### Task description
In the records below, find the line that contains "Uncheck the Nodes checkbox for religion" and repeat it, along with each line after it, exactly as written.

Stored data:

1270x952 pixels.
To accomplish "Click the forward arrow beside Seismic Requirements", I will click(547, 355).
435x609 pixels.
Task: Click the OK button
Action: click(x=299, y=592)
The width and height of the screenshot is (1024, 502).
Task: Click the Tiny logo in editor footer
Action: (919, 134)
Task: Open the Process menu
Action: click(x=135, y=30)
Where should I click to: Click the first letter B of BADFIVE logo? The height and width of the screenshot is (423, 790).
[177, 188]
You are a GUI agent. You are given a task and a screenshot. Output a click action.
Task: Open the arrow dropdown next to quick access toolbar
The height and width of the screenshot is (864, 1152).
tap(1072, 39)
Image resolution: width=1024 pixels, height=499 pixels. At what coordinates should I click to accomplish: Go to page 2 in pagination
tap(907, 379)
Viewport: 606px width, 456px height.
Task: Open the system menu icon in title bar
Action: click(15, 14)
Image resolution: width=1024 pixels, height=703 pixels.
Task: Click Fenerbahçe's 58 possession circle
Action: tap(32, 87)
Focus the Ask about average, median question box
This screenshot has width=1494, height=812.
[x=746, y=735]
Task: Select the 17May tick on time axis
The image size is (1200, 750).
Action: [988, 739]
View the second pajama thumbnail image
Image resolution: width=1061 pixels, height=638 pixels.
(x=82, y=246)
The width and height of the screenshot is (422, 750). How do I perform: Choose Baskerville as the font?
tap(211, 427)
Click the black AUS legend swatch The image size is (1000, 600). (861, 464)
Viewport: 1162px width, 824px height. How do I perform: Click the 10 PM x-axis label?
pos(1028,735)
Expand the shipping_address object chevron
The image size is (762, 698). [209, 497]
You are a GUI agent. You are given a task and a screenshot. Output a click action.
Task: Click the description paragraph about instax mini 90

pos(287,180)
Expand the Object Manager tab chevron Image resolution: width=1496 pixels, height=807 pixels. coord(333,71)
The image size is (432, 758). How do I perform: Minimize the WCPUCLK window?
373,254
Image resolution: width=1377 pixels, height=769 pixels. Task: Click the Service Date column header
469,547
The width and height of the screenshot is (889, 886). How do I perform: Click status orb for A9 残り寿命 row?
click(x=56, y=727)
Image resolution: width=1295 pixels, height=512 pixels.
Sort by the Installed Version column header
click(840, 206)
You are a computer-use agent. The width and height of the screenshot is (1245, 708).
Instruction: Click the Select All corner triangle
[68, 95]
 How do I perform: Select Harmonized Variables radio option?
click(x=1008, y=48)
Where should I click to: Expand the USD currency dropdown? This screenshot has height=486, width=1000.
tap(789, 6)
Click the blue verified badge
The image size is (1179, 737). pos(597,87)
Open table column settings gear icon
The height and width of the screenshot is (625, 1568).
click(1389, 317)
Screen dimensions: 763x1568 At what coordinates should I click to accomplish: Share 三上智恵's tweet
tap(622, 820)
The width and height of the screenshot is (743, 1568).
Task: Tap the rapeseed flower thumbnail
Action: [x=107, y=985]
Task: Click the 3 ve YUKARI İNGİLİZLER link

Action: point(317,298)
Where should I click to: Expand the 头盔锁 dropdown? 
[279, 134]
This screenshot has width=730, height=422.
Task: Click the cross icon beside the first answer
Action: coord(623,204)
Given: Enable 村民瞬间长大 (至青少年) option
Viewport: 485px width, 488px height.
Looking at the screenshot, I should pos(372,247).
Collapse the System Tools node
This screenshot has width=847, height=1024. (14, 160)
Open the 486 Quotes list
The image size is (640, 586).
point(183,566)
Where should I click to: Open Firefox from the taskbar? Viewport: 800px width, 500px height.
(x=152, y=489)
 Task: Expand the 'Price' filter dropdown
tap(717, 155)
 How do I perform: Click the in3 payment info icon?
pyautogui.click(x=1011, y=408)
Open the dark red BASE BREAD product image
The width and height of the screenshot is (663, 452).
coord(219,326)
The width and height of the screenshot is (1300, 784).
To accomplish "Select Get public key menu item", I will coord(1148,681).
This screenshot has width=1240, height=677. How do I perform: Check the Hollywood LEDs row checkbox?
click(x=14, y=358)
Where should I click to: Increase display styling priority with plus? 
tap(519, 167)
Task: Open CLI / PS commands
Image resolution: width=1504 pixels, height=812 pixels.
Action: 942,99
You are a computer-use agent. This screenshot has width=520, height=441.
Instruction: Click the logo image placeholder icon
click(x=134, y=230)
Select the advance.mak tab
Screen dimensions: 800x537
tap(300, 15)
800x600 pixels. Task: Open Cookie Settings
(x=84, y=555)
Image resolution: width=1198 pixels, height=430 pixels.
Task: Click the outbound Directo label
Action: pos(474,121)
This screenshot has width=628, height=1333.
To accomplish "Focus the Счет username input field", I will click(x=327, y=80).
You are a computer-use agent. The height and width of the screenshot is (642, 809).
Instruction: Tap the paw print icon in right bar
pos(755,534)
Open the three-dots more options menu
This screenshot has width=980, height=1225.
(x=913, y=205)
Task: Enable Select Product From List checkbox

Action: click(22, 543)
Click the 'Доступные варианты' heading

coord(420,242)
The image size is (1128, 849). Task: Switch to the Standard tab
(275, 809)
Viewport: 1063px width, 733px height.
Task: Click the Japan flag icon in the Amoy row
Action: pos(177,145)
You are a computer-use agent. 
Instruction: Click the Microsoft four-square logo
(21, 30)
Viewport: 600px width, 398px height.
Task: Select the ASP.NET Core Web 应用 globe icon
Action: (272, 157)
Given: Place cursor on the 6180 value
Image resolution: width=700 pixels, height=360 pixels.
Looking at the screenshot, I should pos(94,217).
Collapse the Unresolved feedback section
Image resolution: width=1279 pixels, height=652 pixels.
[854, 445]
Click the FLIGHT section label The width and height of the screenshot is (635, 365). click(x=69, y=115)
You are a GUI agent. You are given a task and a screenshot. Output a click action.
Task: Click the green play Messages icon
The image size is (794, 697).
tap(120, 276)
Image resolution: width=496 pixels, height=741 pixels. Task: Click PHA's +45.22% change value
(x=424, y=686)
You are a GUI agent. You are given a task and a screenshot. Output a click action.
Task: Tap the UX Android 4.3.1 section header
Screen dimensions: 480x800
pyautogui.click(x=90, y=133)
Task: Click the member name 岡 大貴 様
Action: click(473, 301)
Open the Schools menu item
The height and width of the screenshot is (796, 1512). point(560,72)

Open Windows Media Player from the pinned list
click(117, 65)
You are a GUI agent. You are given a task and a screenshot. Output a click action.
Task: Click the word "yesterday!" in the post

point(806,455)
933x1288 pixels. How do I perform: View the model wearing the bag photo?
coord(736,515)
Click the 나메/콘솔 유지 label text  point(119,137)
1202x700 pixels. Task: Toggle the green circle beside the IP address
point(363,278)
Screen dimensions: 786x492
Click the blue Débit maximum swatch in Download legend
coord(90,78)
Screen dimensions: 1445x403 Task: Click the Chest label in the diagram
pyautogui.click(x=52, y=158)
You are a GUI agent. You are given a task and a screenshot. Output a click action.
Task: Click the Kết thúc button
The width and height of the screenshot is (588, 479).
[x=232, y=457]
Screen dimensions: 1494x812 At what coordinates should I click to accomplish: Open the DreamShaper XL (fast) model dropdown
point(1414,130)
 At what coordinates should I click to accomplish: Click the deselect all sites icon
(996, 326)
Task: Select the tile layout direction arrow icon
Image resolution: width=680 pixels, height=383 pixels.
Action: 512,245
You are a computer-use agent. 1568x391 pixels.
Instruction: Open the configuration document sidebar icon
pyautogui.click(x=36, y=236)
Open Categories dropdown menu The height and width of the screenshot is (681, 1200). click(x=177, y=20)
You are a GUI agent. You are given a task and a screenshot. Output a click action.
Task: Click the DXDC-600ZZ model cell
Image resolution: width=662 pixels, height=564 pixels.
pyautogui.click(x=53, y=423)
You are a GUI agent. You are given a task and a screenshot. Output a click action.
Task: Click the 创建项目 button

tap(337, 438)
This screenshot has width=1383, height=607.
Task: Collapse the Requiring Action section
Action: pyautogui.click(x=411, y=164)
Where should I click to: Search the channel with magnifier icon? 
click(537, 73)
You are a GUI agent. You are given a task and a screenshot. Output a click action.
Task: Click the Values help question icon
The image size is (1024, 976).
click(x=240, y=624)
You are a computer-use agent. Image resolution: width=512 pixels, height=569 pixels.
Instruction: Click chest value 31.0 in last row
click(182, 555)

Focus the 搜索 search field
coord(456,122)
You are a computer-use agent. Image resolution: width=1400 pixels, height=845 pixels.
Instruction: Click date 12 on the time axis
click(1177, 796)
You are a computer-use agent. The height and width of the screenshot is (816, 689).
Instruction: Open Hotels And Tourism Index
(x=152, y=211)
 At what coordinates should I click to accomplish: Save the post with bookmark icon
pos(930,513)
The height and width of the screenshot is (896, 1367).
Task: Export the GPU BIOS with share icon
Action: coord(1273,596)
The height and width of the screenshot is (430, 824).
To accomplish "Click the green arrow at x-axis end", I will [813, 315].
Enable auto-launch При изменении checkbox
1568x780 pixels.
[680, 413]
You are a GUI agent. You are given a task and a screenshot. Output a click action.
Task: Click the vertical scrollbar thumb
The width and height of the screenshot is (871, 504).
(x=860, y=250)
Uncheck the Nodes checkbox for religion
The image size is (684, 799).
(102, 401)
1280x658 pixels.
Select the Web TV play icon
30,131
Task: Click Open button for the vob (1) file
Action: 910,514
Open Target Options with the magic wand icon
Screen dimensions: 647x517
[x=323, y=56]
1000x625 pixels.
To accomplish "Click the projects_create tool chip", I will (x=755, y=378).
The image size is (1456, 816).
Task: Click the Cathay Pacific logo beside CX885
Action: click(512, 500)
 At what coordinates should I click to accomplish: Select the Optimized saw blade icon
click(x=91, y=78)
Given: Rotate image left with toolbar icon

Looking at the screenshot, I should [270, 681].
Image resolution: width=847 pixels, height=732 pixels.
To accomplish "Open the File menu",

### Solved exercise
Uncheck the Nodes checkbox for religion
The image size is (684, 799).
(102, 401)
1280x658 pixels.
Select the Web TV play icon
30,131
Task: Click Open button for the vob (1) file
Action: 910,514
Open Target Options with the magic wand icon
Screen dimensions: 647x517
[x=323, y=56]
1000x625 pixels.
To accomplish "Click the projects_create tool chip", I will (x=755, y=378).
The image size is (1456, 816).
Task: Click the Cathay Pacific logo beside CX885
Action: click(512, 500)
 At what coordinates should I click to accomplish: Select the Optimized saw blade icon
click(x=91, y=78)
Given: Rotate image left with toolbar icon

Looking at the screenshot, I should [270, 681].
Image resolution: width=847 pixels, height=732 pixels.
To accomplish "Open the File menu",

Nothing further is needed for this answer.